My tone might have been frustrated, but I will absolutely say that the code signing industry needs to have a Let's Encrypt moment of some description - at least commoditize it like Azure Artifact Signing was trying to do, but also for individual developers, across all platforms! Sadly, that doesn't seem to be possible when the platforms are intentionally walled gardens. I don't hate the idea of code signing, though - if done right, it's a good idea, same as TLS for (many) websites.



To avoid having your application blocked by Windows SmartScreen, you need to pay extra for an extended validation code signing certificate. A normal code signing certificate is not sufficient.

Here's an eight year old Stack Overflow discussion of the issue:

> A guaranteed way to immediately and permanently get rid of the Microsoft SmartScreen warnings is to buy an "Extended Validation" (EV) code signing certificate from one of the Microsoft-approved certificate authorities (CA's), and to sign your app with that EV certificate.

Such an EV certificate will typically cost you somewhere between 300 and 700 USD per year (you better compare prices), and will only be issued to registered businesses. If you're a single developer, you must be a sole proprietor and have an active business license.

https://stackoverflow.com/questions/48946680/how-to-avoid-th...


Microsoft say it's no longer true that EV certificates get special treatment:

https://learn.microsoft.com/en-us/windows/apps/package-and-d...

The only option to avoid a SmartScreen prompt from day 1 on Windows is to distribute through Microsoft Store, end of story.

If you sign it yourself, via Azure or your own $200/year cert, you will get a SmartScreen prompt initially, but the prompt will stop appearing once the file hash has sufficient download history. There is no exact threshold, but it can take several weeks and hundreds of clean installs from a wide audience.

This is from https://learn.microsoft.com/en-us/windows/apps/package-and-d...

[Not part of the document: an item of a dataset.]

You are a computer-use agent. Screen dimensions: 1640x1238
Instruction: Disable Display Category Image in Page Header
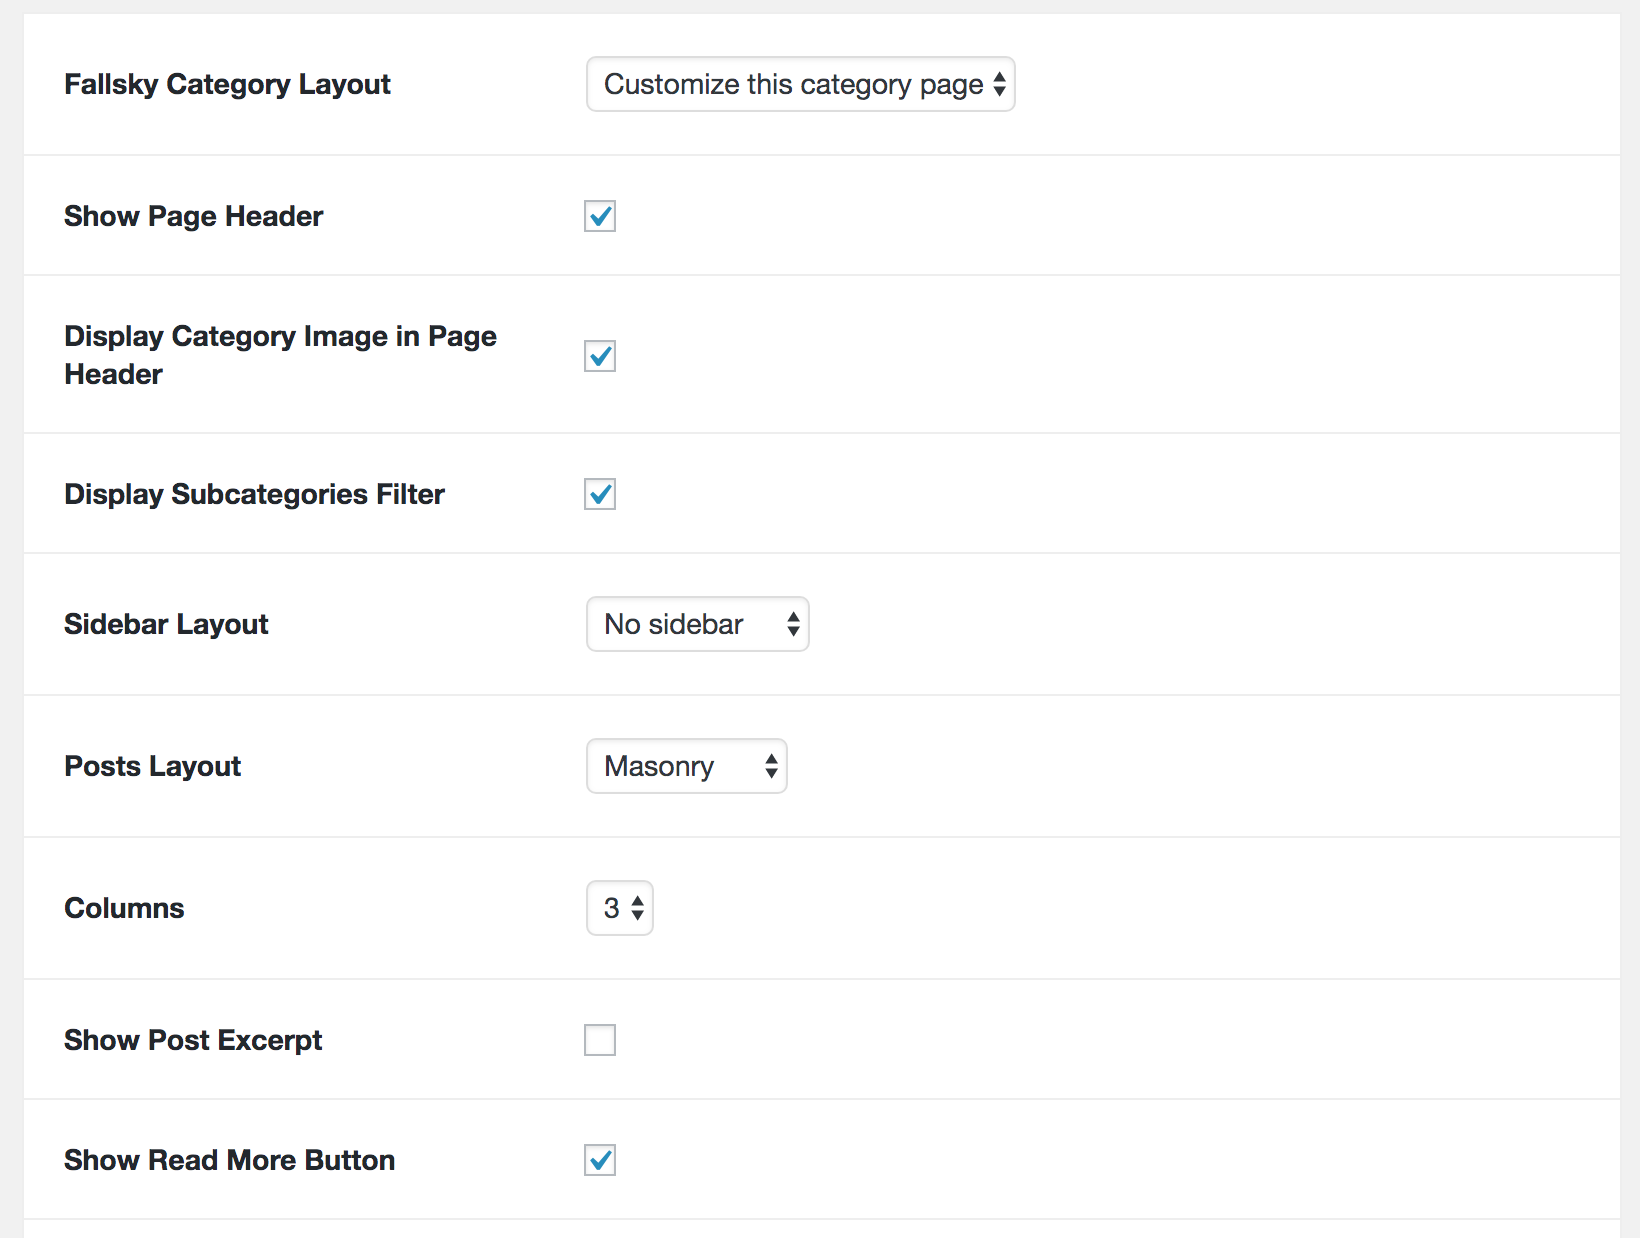pos(599,355)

I have an OV cert for Windows, which is expensive enough. I just make sure to do a snapshot release using the new certificate to existing customers (through my newsletter and forum) a while before using it for new customers. That way there is time for the scary warnings to go away before any new customers see them.

Digital certificates providers are basically checking your id (mostly automted) and multiplying 2 prime numbers together. Then charging you several hundred dollars. A 1 year Sectigo certificate EV with USB key is $431.99. Nice work if you can get it.

I wrote this back in 2008:

https://successfulsoftware.net/2008/02/27/the-great-digital-...

But it has got much worse since then.


I don't think this is true. A normal CS signing cert is sufficient for most commercial apps - you will get the SmartScreen warning for a few days but it will go away fairly quickly.

The important part is that SmartScreen reputation is URL-based, you need to make your initial download URL consistent. If you are constantly rewriting it (i.e. with a version #) it will break. It's ok if the original URL hits a 302 to the latest version.


Azure Artifact Signing and Apple's Developer program come out to similar costs. Apple's is probably still cheaper in that you can sign any number of things with it.

But yes, it would be nice to have some free signing options for open source developers.


Don't be fair. I finally signed up for an Apple Developer Account and it took weeks and I think it took weeks because I finally decided the system wasn't accepting my Driver's License uploads on my (Apple) phone because the camera's light was hitting the hologram which was reflecting back so I moved my application process to my (Apple) laptop and tried there and that's where I fell into a gully, as best I can tell: I somehow, in spite of using the same document throughout with my literal government-supplied ID on it that doesn't change, wound up in two competing applications. One of them seemed to succeed, the other one seemed to fail. On the plus side, they took my cash. On the downside, they did not give me what I bought and it took a couple weeks of re-uploading my PII, which in no way will ever bite me in the ass, to sort it out. All so I could get some vibe-coded slop I created onto my phone.